» Set task
Please collect every line in the entries below that contains the string "dimension". Upper and lower case must match.

━━ Input material

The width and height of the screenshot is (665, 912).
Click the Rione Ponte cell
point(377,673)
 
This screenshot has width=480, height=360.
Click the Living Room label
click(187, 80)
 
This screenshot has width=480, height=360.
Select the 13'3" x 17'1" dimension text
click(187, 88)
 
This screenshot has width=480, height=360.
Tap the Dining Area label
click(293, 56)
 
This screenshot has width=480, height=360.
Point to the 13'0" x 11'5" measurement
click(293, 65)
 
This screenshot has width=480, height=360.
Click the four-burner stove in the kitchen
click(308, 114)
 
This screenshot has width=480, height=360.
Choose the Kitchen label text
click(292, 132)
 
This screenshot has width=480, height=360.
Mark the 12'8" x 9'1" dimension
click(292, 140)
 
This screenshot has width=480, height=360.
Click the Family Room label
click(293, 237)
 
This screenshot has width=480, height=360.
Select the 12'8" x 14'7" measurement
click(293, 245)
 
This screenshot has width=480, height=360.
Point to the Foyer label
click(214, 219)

━━━━

» Answer in full
Select the 13'3" x 17'1" dimension text
Mark the 12'8" x 9'1" dimension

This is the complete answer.